* _Set task_: Count the lines in the records below that contain the word "icon". Reply with the number only.

>> Begin Input records

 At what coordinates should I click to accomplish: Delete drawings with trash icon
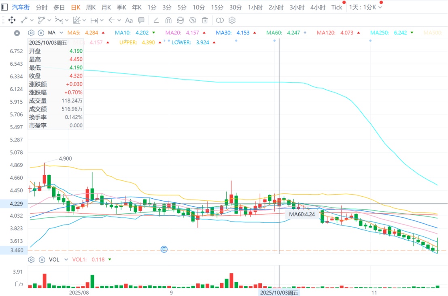tap(205, 20)
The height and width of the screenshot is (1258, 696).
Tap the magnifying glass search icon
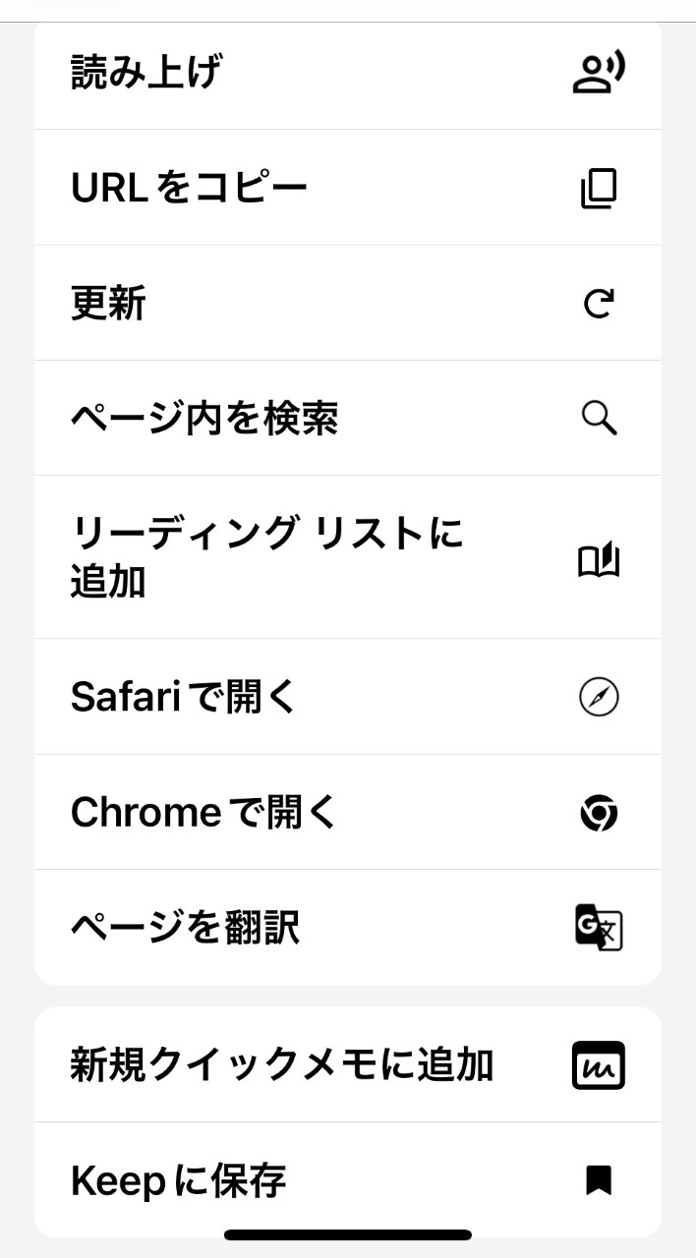click(599, 419)
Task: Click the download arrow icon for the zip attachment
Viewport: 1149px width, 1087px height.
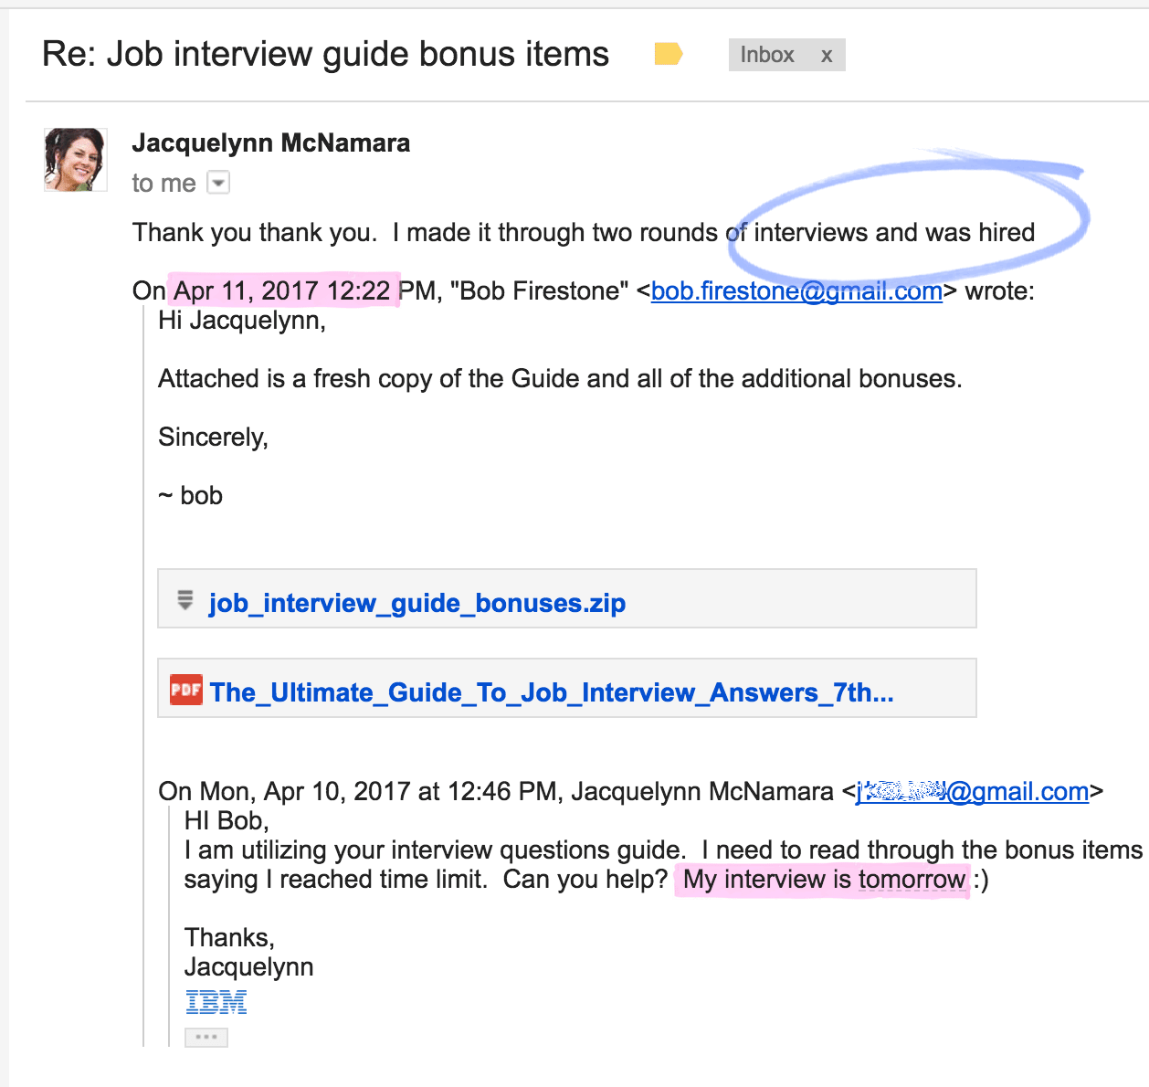Action: [x=185, y=600]
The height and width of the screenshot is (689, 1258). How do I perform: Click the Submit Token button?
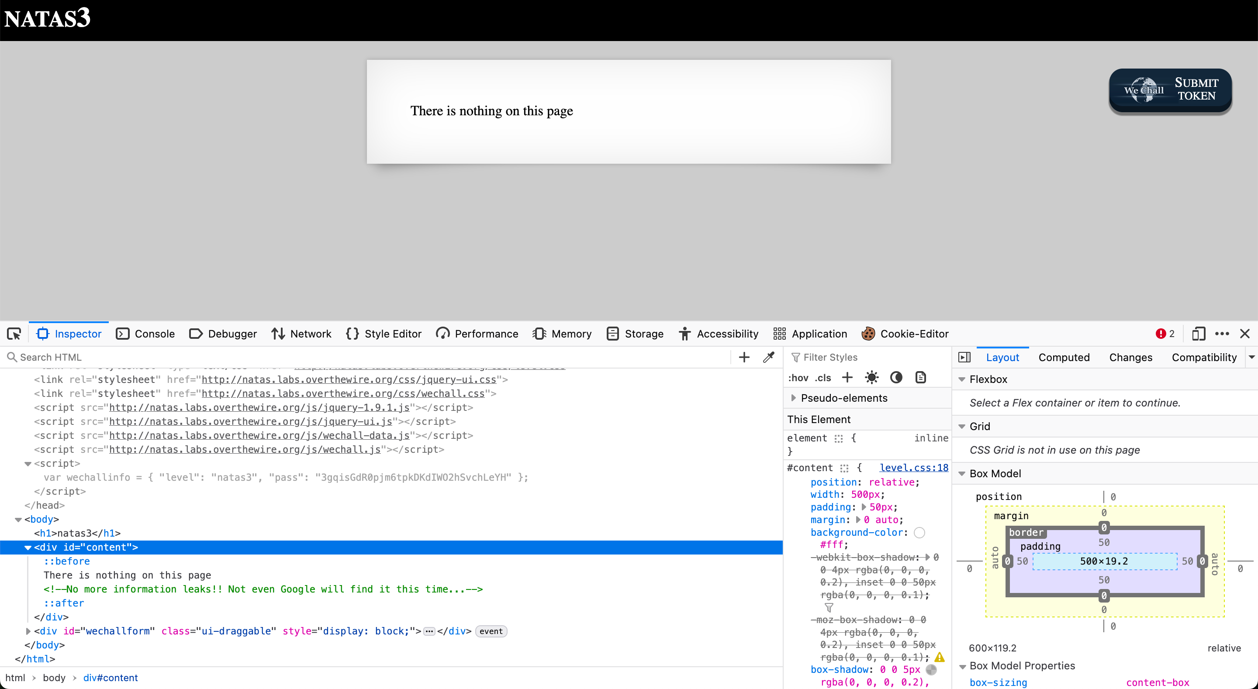point(1170,90)
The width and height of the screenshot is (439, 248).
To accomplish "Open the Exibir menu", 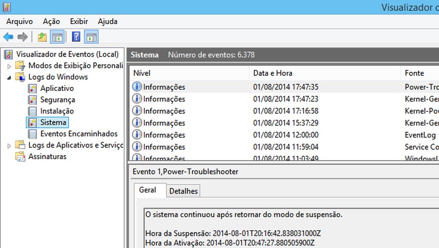I will point(79,21).
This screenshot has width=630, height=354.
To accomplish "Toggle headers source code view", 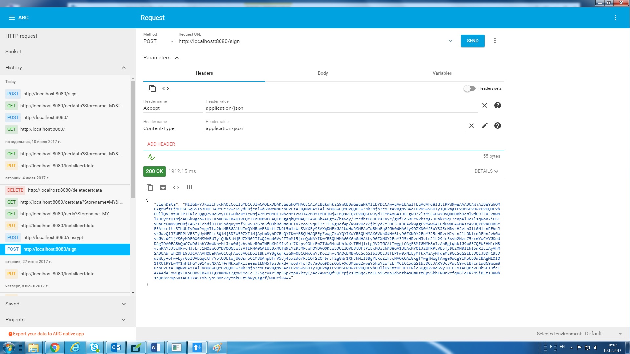I will coord(166,89).
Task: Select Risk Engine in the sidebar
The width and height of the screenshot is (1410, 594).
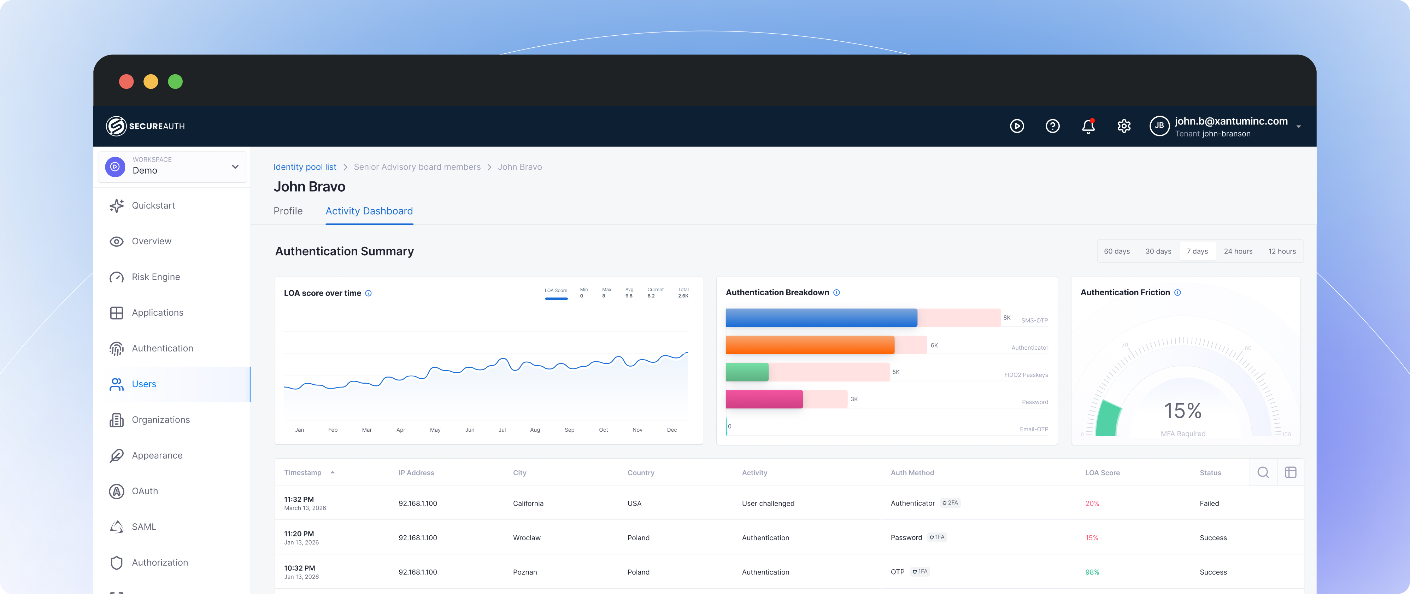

>> End Input records

* _Response_: 3